5 Reasons Why a Company Needs a Data ScientistBy CIOAdvisor Apac
Data without uniformity is useless. Data scientists can convert random data into actionable insights. Enterprises are using Big Data to increase its value, designing their business goals and making informed decisions. It is clear that companies need data scientists who can understand data and process it effectively.
Importance of Data Scientists
Data Scientists are mainly trained in computer science, statistics and mathematics and their expertise can be used in data visualization, information management and data mining. But, in modern days it is essential for them to have some knowledge in infrastructure design, cloud computing, and data warehousing.
• Data scientists are trained to identify unusual data as they create path, network and statistical big data methodologies to predict models. They use them to create an alert.
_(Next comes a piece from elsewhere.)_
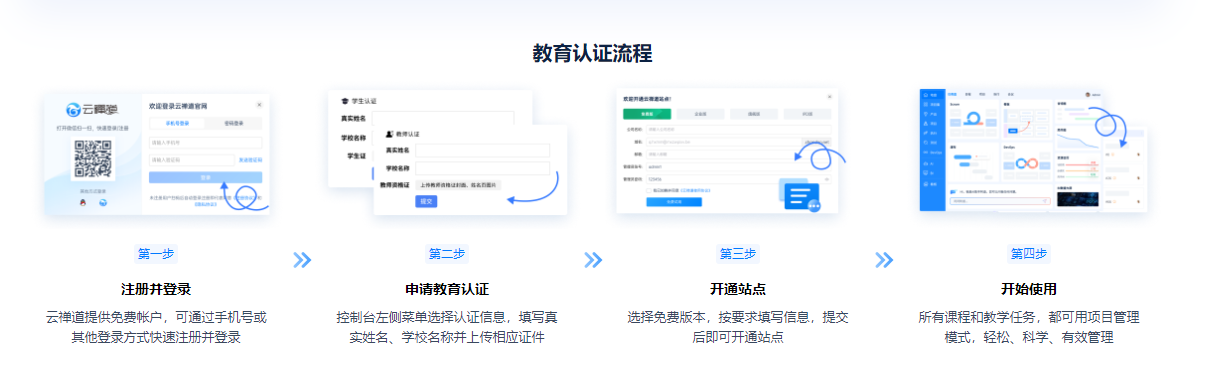This screenshot has height=392, width=1205.
Task: Select the green 免费版 version tab
Action: (647, 114)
• Relevant product can be delivered timely without compromising the quality. Organizations can find the demographics and the location of the sales of their product. This means they can deliver the right product at the right time.
• With the help of data scientists, sales and marketing teams can easily understand their customers on a granular level and deliver the most personalized product can be delivered.
5 Reasons Why a Company Needs a Data Scientist
1) Better goal setting
Data scientists can easily prescribe or recommend certain actions after analyzing and exploring organizational data. The performance and profitability of the organization can be improved and customer engagement can be enhanced.
2) Guiding Company Staff
Data scientists are responsible for training and guiding the staff members to use the organization's analytic product so that they can use the system to take appropriate action. The motive behind this is to train the staff to get better with the product and address business challenges with proper knowledge.
3) Identifying Opportunities
With the help of organizational staff, data scientists get to know about the current processes and assumptions. They try to figure out how they will develop additional methods and advanced algorithms to improve the product. Organizations are all about such guided product development path.
4) Improved Decision Making
Data models can be created with the help of existing organizational data. A number of potential actions can be taken with the help of data analytics. The models created by using organizational data can help firms in making business outcomes effective.
5) Identifying the Target Audience
Target audiences and their behavior can be determined with the help of data scientists as they can use the existing data like information of audience and their demographic information and combine with other statistics to produce meaningful and useful information. As a result, the target audience can be defined.